Review: Super 8

J. J. Abrams, devotee and renovator of such franchises as Mission: Impossible and Star Trek, continues on his merry panegyric way with his new film, Super 8. Set in small-town Ohio in 1979, Super 8 is an ode to a cluster of movies—early-’80s Spielberg in particular, but also contemporaneous work by George Lucas, John Carpenter, David Cronenberg and Ridley Scott—that influenced Abrams as an adolescent and a budding filmmaker. The heroes of Super 8, a group of young teenagers, are shooting an 8mm zombie film when they get caught up in a gee-whiz-for-real movie scenario: a terrifying train crash, an ominous warning from a half-dead scientist with a gun, and a series of bizarre phenomena which strongly suggest the presence of an extraterrestrial being.

I have a soft spot for action/sci-fi blockbusters (including Abrams’s frivolous but witty take on Star Trek), and I wanted to like Super 8. Abrams is a relentless crowd-pleaser, so I didn’t go in expecting something especially complex or challenging—no Children of Men—but I thought I could enjoy Super 8 for what it was. And there were hopeful signs at first: the teenagers were endearing (mostly in that goofy Henry Thomas/Joe Mazzello way that Spielberg perfected), the script seemed pretty smart, and the train derailment was genuinely shocking. My buzz didn’t last long, though; maybe the Amblin magic pixie dust doesn’t work on me the way it used to. It became increasingly clear as it unspooled that Super 8 was a shallow, cynical product—and now I’m finding it difficult not to be cynical in response.

Given its incessant and reverential aping of an old-fashioned aesthetic, Super 8 is a deeply nostalgic film. The easiest thing would be to say that the film’s vacuity is due to its nostalgia and move on, but of course there are more and less interesting ways to deploy nostalgia. The best counterexample on this front is Joe Dante’s Matinee. Like Super 8, Matinee is a personal project by a mid-forties Hollywood director revisiting the cinematic experiences of his early adolescence. Dante’s film, in which a teenage boy turns to B-movies as an escape from the threat of nuclear war, is highly nostalgic, but it casts an interrogative, self-reflective eye on that nostalgia, refusing to allow an uncritical return to some idealised past. Matinee is an intensely personal film, and one with a keen sense of the relationship between pop culture and socio-political context.

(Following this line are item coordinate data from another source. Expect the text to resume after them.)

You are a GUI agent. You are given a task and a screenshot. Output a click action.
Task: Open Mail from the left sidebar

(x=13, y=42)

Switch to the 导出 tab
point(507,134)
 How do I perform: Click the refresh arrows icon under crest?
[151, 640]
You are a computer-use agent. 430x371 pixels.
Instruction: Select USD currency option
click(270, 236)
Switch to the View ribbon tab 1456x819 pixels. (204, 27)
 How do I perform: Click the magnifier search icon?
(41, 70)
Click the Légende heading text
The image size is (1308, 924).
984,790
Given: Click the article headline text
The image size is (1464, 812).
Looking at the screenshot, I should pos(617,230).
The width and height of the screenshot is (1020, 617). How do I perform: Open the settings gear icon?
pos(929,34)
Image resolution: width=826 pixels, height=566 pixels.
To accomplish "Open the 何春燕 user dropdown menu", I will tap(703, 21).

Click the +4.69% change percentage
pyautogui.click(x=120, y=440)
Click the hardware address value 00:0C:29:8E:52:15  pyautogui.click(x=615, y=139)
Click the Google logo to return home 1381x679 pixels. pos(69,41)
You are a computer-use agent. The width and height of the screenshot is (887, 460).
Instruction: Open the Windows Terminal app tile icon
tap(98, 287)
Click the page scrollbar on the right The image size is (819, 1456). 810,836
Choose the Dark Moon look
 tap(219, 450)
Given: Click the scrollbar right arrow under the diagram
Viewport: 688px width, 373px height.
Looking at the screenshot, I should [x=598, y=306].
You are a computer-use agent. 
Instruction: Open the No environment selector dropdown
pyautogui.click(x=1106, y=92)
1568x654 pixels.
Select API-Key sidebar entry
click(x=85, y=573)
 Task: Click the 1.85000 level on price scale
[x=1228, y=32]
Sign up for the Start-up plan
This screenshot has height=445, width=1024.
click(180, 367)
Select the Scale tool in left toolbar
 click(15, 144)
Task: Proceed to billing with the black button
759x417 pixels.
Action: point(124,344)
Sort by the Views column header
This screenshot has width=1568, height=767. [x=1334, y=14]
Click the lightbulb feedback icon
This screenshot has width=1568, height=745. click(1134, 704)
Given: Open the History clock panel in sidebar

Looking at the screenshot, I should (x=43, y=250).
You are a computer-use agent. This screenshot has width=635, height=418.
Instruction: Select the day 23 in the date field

Super 8, of course, has much higher production values than Matinee. Its action sequences are louder and more thrilling, its dialogue and performances are more naturalistic, its cinematography more impressive, its special effects several times more sophisticated. As is so often the case, though, this shiny exterior (which I confess is what drew me to the film in the first place!) masks the absence of any real thematic, critical, or even personal substance. The film’s slickness—the efficiency with which it delivers a stock-standard, well-worn cinematic experience—is actually the scariest thing about it. Abrams has said that the film is more “a kind of revisiting of [his] childhood” than a Spielberg homage, but there are no rough edges to suggest the places where his personal vision might have clashed with the pecuniary oversight of his studio bosses. Even the production of the amateur zombie film, which starts out as an intriguing subplot, becomes thematically inert after the end of the first act. It becomes just another polished surface.

I know it’s easy to be negative. Maybe if I put my mind to it I could read the film “against the grain” and tease out a more interesting subtext, or perhaps take a postmodern approach and read it as a kind of pastiche of the earlier films. Much shoddier movies have been salvaged from the junkpile (usually by better critics than me). The repugnant thing about Super 8, though, is the way its finely-crafted facades repel sustained scrutiny. It’s a difficult film to think about, and that disturbs me. Absent any real personal or critical material, the film’s “philosophy” is as flawless and desolate as the rest of it: “Bad things happen, and it’s no one’s fault. I’m sorry.” Yep, it’s a harsh world! Why would you face it, when you can go watch Spielberg movies instead?

Yoshua Wakeham
Yosh is a creative writing major at the University of Melbourne. He cries at sad films.